Lily, for her part, is a deliberate cypher -- her influence is pervasive, but obscure. Her lush Rhodes chording bleeds into the melodies scripted for Daniel Rickard’s tremoloed Farfisa, and her string and horn arrangements, laid over the fractured and fragmented drumming of Jeremy Wheatley, undercut genre expectations of enervation, torpor, boredom. Rickard (of Phosphorescent and The Good Ship) is the latest addition to the band, replacing Christina Campanella, who left just after the completion of The Low Lows. Wheatley replaces a 1961 AceTone Rhythm King. Perhaps as a result of the geography of this lineup, urban and rural influences vie for pride of place throughout The Low Lows -- both new members reside in Athens, Georgia, as does Lily since the breakup, though Noon remains, for now, a staunch Manhattanite.
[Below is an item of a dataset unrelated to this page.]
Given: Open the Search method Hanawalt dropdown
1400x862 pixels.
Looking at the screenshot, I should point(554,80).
Nonetheless, the band is together on the road most of the year, peforming extensively at home and in Europe, both as headliners and as tour-openers for (among others in recent memory) Stephin Merritt, Calvin Johnson, Arab Strap, and Interpol. And while Parker And Lily the band will continue to tour (coast-to-coast US tours are scheduled for the first months of ‘05, following a winter of shows abroad), and to record (the first sessions for their fourth album are already under their belt), Parker and Lily the couple is finished, and The Low Lows is their long love affair’s fitting eulogy.